Há quem não “entrou em análise”, seja pela resistência, seja pela falta de transferência, seja porque não deu conta de arcar com os custos psíquicos.

E não podemos nos esquecer de todos aqueles que tendo entrado ou não “em processo” tiveram tantos lutos para lidar ao longo do ano.

Lutos reais, deste assombroso número de mortes que nos faz temer o barco sem rumo que embarcamos neste país, sejam os lutos das nossas ilusórias noções de controle sobre a vida e sobre o tempo

Houve também outras perdas que demandaram lutos: empregos, relações, remunerações e a forma de perceber as próprias vidas e o próprio planeta.

Os véus que recobriam um certo imaginário que adocicava a aspereza da realidade se rompeu e nossa fragilidade está escancarada, assim como nossas diferenças.

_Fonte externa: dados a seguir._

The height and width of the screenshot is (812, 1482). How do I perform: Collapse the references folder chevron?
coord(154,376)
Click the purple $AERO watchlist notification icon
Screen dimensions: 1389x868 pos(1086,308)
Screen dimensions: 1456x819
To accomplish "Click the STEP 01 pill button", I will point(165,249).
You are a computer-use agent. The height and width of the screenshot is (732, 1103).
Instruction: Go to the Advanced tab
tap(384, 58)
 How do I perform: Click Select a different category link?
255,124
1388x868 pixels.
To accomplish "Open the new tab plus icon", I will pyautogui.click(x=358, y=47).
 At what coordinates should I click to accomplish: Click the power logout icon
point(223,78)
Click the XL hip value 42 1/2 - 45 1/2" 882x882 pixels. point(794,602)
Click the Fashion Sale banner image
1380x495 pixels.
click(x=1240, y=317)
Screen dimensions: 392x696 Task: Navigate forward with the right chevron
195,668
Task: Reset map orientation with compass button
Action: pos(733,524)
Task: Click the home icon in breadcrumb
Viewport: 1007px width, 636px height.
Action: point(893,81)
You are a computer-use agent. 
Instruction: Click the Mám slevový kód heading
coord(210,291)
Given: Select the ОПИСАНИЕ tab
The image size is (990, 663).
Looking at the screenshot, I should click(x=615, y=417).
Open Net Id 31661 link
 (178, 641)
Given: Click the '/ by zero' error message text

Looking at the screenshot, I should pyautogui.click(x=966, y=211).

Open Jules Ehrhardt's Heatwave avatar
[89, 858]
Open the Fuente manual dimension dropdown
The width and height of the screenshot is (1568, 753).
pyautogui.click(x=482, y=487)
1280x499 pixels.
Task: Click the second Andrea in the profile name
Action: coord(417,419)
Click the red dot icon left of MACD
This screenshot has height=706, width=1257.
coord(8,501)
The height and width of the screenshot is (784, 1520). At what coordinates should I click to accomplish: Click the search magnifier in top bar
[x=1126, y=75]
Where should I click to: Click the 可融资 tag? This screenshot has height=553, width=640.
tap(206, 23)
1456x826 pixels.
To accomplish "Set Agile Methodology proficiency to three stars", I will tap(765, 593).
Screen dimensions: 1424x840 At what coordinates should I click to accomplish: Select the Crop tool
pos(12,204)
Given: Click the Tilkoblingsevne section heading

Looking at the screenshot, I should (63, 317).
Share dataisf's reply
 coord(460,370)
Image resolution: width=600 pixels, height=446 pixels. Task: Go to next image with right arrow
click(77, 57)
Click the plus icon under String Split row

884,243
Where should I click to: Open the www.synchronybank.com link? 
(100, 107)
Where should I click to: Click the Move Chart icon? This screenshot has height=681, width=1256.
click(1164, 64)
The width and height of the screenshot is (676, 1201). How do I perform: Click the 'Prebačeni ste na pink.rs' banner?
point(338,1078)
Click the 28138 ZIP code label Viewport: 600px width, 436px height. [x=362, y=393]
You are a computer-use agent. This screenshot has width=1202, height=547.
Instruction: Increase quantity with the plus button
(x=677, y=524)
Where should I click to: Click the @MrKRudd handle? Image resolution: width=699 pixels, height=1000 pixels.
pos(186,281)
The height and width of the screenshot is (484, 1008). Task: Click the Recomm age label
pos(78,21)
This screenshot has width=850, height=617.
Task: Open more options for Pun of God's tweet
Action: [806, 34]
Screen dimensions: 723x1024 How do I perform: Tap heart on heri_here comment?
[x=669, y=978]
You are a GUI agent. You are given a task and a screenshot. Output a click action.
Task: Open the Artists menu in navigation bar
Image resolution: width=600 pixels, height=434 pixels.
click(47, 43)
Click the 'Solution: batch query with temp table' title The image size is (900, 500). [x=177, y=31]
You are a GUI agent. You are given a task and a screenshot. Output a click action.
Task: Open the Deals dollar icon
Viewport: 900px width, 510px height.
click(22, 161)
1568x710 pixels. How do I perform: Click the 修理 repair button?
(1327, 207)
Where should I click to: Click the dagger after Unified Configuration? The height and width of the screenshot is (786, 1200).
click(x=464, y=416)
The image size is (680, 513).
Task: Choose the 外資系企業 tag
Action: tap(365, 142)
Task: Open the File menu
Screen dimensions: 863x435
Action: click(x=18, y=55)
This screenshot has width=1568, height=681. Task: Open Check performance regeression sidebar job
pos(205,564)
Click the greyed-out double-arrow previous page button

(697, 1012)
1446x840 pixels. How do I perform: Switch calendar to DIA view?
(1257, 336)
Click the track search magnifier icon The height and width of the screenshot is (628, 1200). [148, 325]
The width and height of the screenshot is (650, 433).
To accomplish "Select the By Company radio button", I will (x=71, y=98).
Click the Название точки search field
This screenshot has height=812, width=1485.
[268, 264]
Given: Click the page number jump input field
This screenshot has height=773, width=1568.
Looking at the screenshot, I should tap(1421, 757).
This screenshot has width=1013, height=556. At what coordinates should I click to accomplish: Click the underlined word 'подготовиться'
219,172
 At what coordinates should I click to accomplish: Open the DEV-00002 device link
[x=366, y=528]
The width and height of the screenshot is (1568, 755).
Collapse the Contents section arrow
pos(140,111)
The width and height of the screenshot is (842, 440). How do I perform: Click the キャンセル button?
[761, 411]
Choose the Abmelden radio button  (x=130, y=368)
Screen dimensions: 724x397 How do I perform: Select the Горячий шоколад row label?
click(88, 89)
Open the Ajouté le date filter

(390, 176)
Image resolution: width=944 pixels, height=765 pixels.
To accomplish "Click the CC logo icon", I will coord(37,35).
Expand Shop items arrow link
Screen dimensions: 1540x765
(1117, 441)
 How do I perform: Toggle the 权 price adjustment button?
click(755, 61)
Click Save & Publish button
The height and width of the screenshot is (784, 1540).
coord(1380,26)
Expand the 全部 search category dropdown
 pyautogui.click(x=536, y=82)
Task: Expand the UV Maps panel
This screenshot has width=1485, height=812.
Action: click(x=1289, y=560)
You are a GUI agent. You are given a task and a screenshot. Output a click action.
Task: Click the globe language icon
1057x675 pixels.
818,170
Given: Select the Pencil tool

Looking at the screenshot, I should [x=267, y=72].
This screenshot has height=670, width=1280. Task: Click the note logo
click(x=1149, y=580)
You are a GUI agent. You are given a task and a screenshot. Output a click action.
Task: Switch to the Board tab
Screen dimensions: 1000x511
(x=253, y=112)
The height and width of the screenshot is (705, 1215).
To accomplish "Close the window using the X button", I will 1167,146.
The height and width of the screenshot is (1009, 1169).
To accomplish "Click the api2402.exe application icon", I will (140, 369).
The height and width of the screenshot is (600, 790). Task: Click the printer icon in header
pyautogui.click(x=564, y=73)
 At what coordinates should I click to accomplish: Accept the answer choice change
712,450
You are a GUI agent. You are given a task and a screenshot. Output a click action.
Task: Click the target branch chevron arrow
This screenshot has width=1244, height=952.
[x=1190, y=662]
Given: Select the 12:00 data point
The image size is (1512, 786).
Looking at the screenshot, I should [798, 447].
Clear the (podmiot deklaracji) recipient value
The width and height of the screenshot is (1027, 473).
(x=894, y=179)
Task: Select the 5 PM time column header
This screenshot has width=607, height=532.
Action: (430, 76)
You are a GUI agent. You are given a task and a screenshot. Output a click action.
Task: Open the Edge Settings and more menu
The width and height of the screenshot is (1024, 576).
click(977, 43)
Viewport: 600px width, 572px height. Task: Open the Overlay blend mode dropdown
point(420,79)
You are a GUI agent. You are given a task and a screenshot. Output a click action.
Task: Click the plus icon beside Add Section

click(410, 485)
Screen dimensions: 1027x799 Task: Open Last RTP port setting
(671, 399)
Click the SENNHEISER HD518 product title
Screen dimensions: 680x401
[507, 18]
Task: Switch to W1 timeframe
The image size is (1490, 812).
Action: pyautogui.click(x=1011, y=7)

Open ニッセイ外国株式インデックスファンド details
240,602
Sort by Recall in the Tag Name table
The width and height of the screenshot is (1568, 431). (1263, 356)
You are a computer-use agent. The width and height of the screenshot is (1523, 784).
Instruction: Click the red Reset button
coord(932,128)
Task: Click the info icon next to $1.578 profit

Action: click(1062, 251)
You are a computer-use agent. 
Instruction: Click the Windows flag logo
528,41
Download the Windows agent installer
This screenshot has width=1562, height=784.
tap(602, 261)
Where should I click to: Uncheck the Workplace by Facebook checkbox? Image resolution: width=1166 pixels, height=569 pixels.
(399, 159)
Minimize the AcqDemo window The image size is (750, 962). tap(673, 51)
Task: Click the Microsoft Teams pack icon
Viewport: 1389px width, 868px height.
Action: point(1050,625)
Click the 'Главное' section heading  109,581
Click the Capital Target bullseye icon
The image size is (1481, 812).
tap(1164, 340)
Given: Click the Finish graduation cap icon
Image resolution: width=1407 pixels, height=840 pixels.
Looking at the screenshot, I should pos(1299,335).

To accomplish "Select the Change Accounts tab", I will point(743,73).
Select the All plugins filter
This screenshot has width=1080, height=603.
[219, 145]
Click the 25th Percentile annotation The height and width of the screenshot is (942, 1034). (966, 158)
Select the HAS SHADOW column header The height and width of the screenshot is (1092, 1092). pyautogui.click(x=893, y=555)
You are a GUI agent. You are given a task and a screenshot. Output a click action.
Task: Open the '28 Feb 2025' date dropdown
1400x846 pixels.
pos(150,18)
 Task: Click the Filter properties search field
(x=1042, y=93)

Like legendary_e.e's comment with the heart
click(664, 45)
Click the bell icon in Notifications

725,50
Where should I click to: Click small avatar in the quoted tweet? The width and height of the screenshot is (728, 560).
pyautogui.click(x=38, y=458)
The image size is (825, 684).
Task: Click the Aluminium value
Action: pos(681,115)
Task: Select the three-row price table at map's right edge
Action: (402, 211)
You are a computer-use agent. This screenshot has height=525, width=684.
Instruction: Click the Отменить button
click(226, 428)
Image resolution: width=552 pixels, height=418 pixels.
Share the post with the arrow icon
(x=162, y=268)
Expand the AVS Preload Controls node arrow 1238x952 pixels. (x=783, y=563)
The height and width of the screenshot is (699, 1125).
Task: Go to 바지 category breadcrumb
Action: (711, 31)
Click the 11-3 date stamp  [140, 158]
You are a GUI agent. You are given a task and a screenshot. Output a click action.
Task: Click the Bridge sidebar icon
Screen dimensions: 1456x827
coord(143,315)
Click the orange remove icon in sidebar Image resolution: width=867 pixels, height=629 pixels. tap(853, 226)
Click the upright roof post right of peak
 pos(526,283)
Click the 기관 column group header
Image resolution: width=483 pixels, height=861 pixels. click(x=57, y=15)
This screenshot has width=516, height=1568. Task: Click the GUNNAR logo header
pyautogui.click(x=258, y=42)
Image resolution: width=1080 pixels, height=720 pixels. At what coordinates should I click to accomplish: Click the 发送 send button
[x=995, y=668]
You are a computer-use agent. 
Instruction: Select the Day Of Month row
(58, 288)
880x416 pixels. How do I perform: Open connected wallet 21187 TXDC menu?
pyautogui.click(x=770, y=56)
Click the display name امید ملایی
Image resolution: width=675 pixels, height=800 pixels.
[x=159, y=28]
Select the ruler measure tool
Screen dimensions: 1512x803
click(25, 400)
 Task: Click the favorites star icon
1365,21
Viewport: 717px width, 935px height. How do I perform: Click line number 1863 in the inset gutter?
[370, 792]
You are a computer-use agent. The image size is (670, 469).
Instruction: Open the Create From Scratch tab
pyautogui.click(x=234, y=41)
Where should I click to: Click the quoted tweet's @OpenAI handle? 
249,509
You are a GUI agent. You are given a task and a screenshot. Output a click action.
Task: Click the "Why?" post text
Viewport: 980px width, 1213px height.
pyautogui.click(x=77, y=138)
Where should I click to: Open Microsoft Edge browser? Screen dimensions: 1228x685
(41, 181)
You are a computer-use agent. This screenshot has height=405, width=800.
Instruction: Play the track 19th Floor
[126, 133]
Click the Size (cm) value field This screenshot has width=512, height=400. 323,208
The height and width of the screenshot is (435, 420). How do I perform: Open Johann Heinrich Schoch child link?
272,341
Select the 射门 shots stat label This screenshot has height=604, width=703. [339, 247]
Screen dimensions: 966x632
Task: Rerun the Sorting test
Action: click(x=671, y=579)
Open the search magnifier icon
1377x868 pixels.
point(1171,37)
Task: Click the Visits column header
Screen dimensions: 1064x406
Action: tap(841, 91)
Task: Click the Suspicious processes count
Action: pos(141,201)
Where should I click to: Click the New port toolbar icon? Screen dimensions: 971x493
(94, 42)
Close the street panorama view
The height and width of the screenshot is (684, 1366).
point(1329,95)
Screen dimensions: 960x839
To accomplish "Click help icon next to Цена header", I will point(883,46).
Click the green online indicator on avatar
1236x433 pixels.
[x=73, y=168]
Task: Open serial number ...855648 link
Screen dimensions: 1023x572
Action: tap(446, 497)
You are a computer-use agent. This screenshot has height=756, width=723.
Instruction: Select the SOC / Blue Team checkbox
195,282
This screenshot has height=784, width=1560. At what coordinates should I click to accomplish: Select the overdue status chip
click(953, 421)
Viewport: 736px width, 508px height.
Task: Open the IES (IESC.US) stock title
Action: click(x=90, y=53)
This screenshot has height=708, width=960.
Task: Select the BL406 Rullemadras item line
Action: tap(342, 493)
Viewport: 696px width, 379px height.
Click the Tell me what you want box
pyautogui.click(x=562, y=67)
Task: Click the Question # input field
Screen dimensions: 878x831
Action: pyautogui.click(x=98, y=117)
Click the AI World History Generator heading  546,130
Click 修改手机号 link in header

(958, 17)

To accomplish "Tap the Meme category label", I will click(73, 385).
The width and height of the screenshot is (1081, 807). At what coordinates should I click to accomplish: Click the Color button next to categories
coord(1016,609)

Não sabemos porque alguns resistem e outros sucumbem a este vírus, mas sabemos que somos sim seres vulneráveis, assim como as relações e as nossas supostas certezas.

Diante do que é tão denso e impactante, retomamos as nossas defesas: há quem enfrente demasiado e quem negue patologicamente, faz parte da nossa condição humana.

Estas reflexões me fazem retornar à Freud, em Sobre a transitoriedade, quando o psicanalista nos indagava sobre o valor da vida e em sua relação com o tempo, no qual afirmava que a transitoriedade da vida, a sua impermanência, pode aumentar ainda mais seu valor:

“o valor da transitoriedade é o valor da escassez no tempo […] uma flor que dure apenas uma noite nem por isso nos parece menos bela” (FREUD, 1916/1996).

A impressão de que tudo passou muito rápido

2020 passou rápido demais para muita gente, foi “eterno” para tantas outras pessoas e foi concomitantemente vagaroso e acelerado para outras.

Fato é que como já cantou Caetano, Gal e Roberto Carlos na música Força estranha: “o tempo não para e no entanto ele nunca envelhece”.

Mas desconfio que a nossa percepção e relação com ele possa ter mudado neste ano de pandemia. Com o tempo e com a vida.

Ao menos para quem bancou o encontro com o analista, ainda que virtualmente.

FREUD, S. Sobre a transitoriedade. In: FREUD, Sigmund. Obras completas. Rio de Janeiro: Imago, 1996.

3 respostas para “Silêncios, pausas e algumas palavras sobre 2020”

  1. Eu reconheço o quanto este encontro com o analista e importante em nossas vidas . Por isso não abro mão da terapia , seja ela presencial ou virtual ( q foi um dos novos que experimentei em 2020).